Wpadka Szymona Hołowni. Poległ na pytaniu o Radę Bezpieczeństwa Narodowego
Kandydujący na prezydenta Szymon Hołownia twierdzi, że Władimir Putin usiłuje skłócić Polaków poprzez kłamliwą wypowiedź nt. II wojny światowej. Były prezenter TVN zdradził, co w tej sytuacji zrobiłby na miejscu prezydenta Andrzeja Dudy. Wtedy został zaskoczony przez prowadzącego rozmowę Bogdana Rymanowskiego.
30.12.2019 19:48
- Być może zadzwoniłbym do Władimira Putina, ale mam świadomość dlaczego wybuchła ta afera. Aby oddzielić nas od społeczności międzynarodowej i podzielić wewnętrznie. Najpierw przedyskutowałbym sprawę z ekspertami od polityki zagranicznej - powiedział Hołownia na antenie Polsat News.

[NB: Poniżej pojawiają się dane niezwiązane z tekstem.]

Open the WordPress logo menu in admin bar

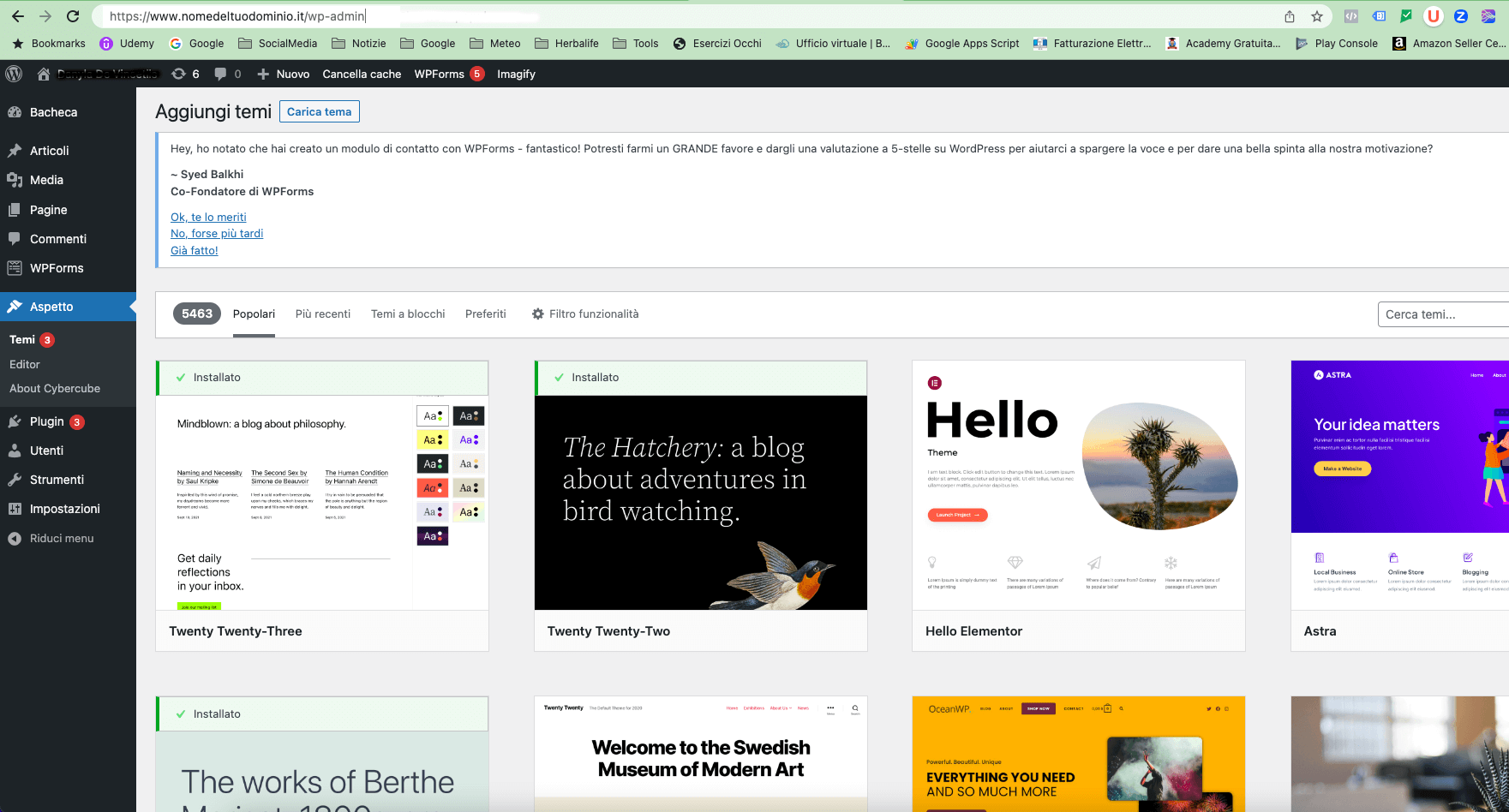click(14, 74)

Dziennikarz zapytał gościa, czy na miejscu prezydenta Dudy zwołałby Radę Bezpieczeństwa Narodowego. Hołownia odparł, że tak. Nie znał jednak odpowiedzi na pytanie, ilu członków liczy Rada. Oświadczył tylko, że to "świetne narzędzie".
Hołownia pochwalił oświadczenie premiera Mateusza Morawieckiego, które nazwał "bardzo mocnym" i "stanowczym". Stwierdził również, że aby móc twardo rozmawiać z Kremlem, Polska musi mieć silną pozycję w Europie. - Jestem zwolennikiem jak najlepszych stosunków z Rosją, ale my dla nich nie jesteśmy znaczącym graczem. Powinniśmy dążyć do silnej pozycji w UE. Na razie jesteśmy na jej obrzeżach. W słabe państwo łatwiej uderzyć - tłumaczył.
Szymon Hołownia - niezależny kandydat?
Media zastanawiają się, kto "namaścił" Hołownię na kandydata w wyborach prezydenckich i będzie sponsorował jego kampanię. Sam zainteresowany zarzeka się, że w stu procentach jest kandydatem obywatelskim. - Sam się gubię w tych doniesieniach. Mieli być jezuici, Donald Tusk, Dominika Kulczyk… To są moje własne pieniądze (...) Darowizny są limitowane i pochodzą tylko od osób fizycznych. Takie są regulacje, nie może za mną stać żaden biznes. Wsparli mnie też znajomi kwotami do 4,9 tys. złotych, bo tylko takimi można zasilić konto kandydata - wyliczał.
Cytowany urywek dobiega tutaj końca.